Charts are isolated in chart_worker, a container-image Lambda with Matplotlib dependencies kept out of the lightweight interaction package. Official news is handled separately by feed_refresh, which refreshes SEC, Federal Reserve, and curated issuer RSS feeds into DynamoDB.
Key technical decisions
- Function URL over gateway bot. A slash-command-only bot does not need a permanent Discord gateway connection. Lambda Function URLs keep the deployment cheap, request-driven, and easier to operate.
- Immediate versus deferred command routing. Quote and Fed commands can reply immediately. Charts, news aggregation, and corporate actions defer so Discord gets an acknowledgement inside the response window.
- Provider adapters and DTOs. Massive, Binance, Marketaux, Federal Reserve, and RSS providers normalize into typed records such as
QuoteSnapshot,BarSeries,NewsItem,MacroRate, andCalendarEvent. - Freshness as product behavior. Non-crypto market data is labeled
EOD,historical, ordelayed; Binance crypto data is labeledreal-time; Fed and RSS data is marked official where appropriate. - DynamoDB TTL cache. Stocks, indices, FX, Fed, and official feeds cache for 15 minutes; Binance crypto paths cache for 10 seconds; Marketaux news caches for 30 minutes to protect the free quota.
Results

Tickermate runs as Discord slash commands, with compact responses that show market data, source, and freshness metadata.

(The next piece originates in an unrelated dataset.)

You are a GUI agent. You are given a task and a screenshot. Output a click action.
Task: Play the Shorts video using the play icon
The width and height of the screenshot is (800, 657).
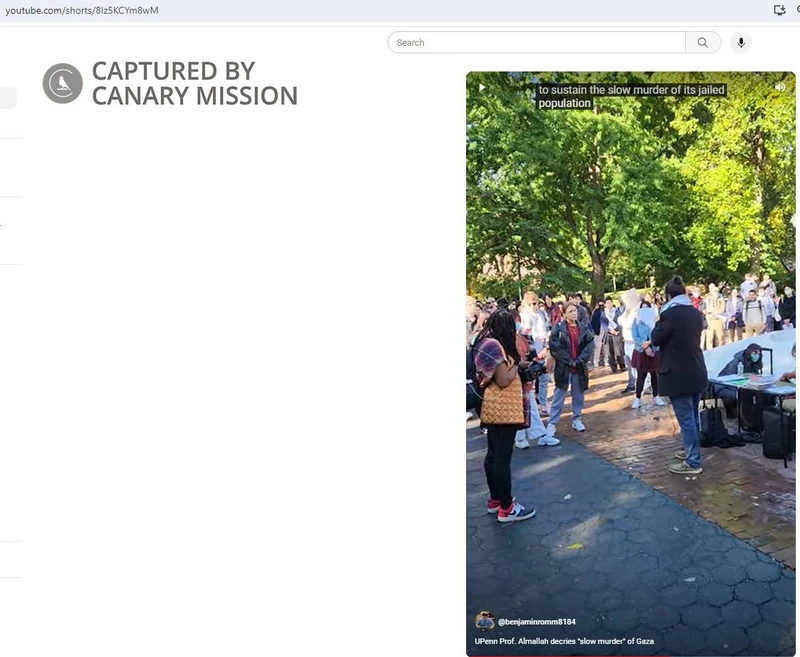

The repo implements 18 default slash-command routes across stock, index, fx, crypto, news, and fed, with four additional options/futures routes feature-gated off by default. It supports stock quotes, charts, corporate actions, stock news, index quote/chart, FX quote/chart/convert, crypto quote/chart/funding/open interest/news, general symbol news, Fed rate, next FOMC date, and FOMC calendar.
The deployment is described in AWS SAM: one public interaction Lambda Function URL, one async command worker, one scheduled feed refresh worker, one containerized chart worker, and one DynamoDB cache table with TTL. The repo also includes tests for Discord signature verification, route parsing, feature-gated command manifest generation, Fed rate parsing, and FOMC calendar parsing.

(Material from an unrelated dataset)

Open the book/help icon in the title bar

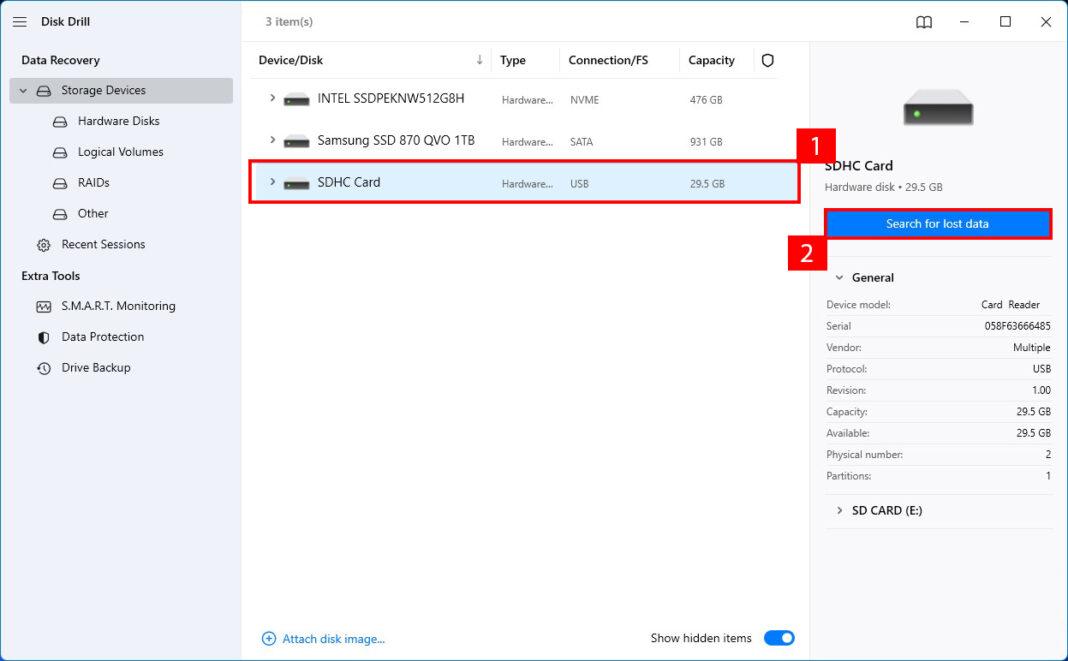coord(922,21)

What I would do differently
I would add a small local integration harness for end-to-end command simulation. The unit tests cover important pieces, but a fake Discord interaction runner would make it easier to test fast replies, deferred replies, worker payloads, and webhook follow-ups together.

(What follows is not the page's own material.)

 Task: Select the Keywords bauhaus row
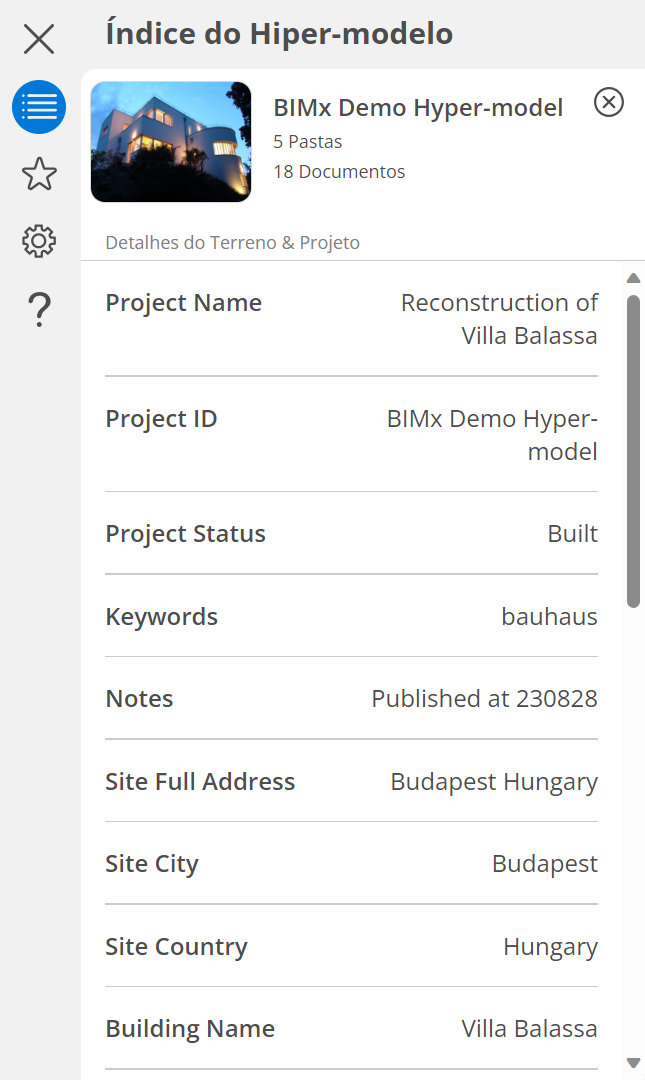pyautogui.click(x=351, y=616)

I would also add production failure handling around async paths. Direct Lambda invocation is simple for v1, but a queue or dead-letter path would make retries and failed chart/news jobs easier to inspect once the bot has real users.
Finally, I would expand provider fixtures. Market and macro APIs change shape over time, and snapshot tests around Massive, Binance, Marketaux, and Federal Reserve responses would make refactors safer without burning API quota.